● **WHAT IS EXPECTED**
Please answer from the CNN sentence-similarity notes below: what does Round return?

● **SUPPLIED PASSAGE**
Start

# CNN for Sentence Similarity

* Let $x_1$, $x_2$ be two sentences (encoded in integer indices) of lengths $l_1$, $l_2$ respectively, then we first pad them to be of length $l$, and then embed their consisting words in $d$ dimensional space to produce two matrices $X_1^{l\times d}, X_2^{l\times d}$.
* We then convolve on the matrices with filters of shapes $(3\times d), (4\times d)$ and $(5\times d)$. This results in vectors of the shape $(l-3+1, 1), (l-4+1, 1)$ and $(l-5+1, 1)$ (with 'VALID', i.e. narrow convolution), for each filter size (i.e. $3, 4$ and $5$). With $k$ filters per filter size, we end up with vectors $((l-3+1)\times k, 1), ((l-4+1)\times k, 1)$ and $((l-5+1)\times k, 1)$. For $x_1$, call them $h_1^3, h_1^4, h_1^5$, on which we do ReLU nonlinearity: $$h = \texttt{ReLU}(h)$$
* Performing max-pooling on the above and concatenate results, we get a single vector representation for each of the two sentences, of shape $(3k,)$, for the two sentences we get $h_{pool1}, h_{pool2}$, we then put them through dropout regularization with probability $p$: $$h_{pool} = \texttt{Dropout}(h_{pool}, p)$$
* Finally we do a bilinear transformation on these vectors to make logits: $$\texttt{Logit}(x_{pool1}, x_{pool2}) = \texttt{Round}(\sigma(x_{pool1}^T W^{3k\times 3k} x_{pool2}))$$
from which we get the loss $\mathcal{L}$: $$\mathcal{L} = \texttt{Cross-Ent}(\texttt{Logit}(x_{pool1}, x_{pool2}), y)$$
where $y$ is the true label.
where 
* Finally, the prediction is made by rounding the logit: $$\hat{y} = \texttt{Round}(\texttt{Logit}(x_{pool1}, x_{pool2}))$$
where $\texttt{Round}$ returns $1$ if the sigmoid probability is greater than $0.5$ and $0$ otherwise.

### Prepare data

In [9]:
import sys
sys.path.append('/Users/jacob.su.wang/Desktop/CODER/TENSORFLOW/SCRIPTS')

In [10]:
import random
from helpers import Indexer
from mock_sentence_similarity import *

In [11]:
indexer = Indexer()
glove_embeddings = get_dict_and_embeddings(VOCAB, indexer)

In [12]:
print(generate_pos_datum(19))
print(generate_neg_datum(14))

(array(['motorcycle', 'train', 'train', 'car', 'bus', 'truck', 'train',
       'train', 'bus', 'car', 'train', 'train', 'truck', 'train', 'truck',
       'car', 'motorcycle', 'car', 'train'],
      dtype='<U10'), array(['motorcycle', 'train', 'motorcycle', 'car', 'car', 'car', 'train',
       'motorcycle', 'truck', 'train', 'train', 'truck', 'car', 'truck',
       'truck', 'truck', 'motorcycle', 'motorcycle', 'car'],
      dtype='<U10'))

End

● **ENTRIES SHOWN**
Start

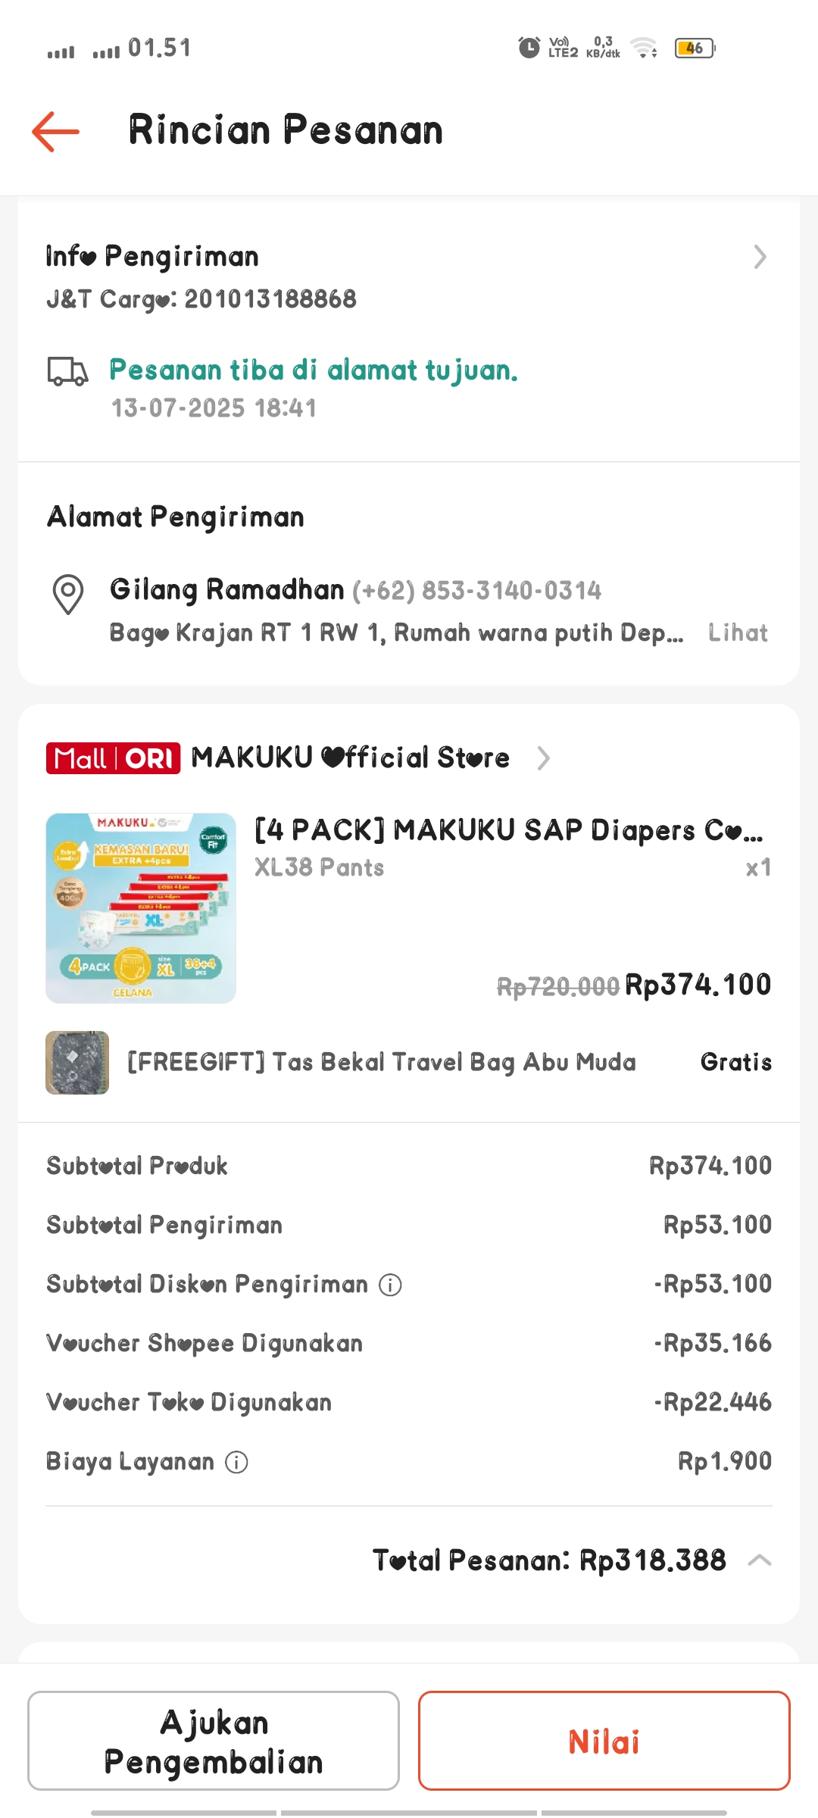This screenshot has height=1818, width=818.
Task: Open the free gift bag thumbnail
Action: pos(77,1062)
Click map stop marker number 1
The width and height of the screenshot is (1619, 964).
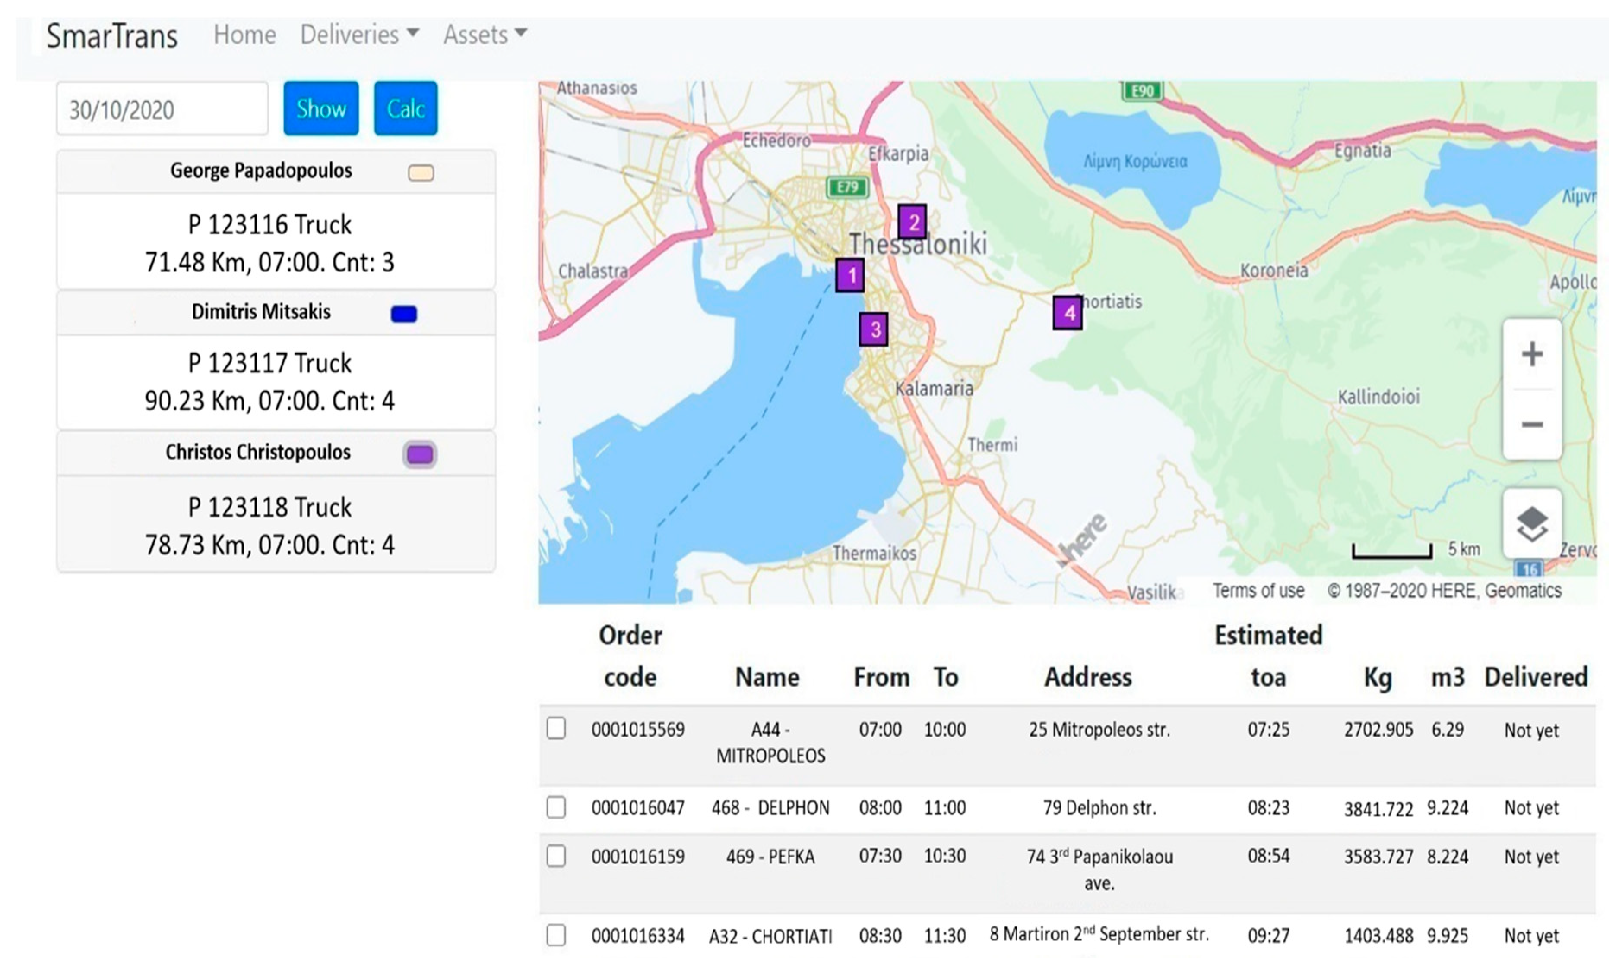click(x=850, y=275)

End

● **ANSWER FOR THIS EXERCISE**
It returns 1 if the sigmoid probability is greater than 0.5 and 0 otherwise.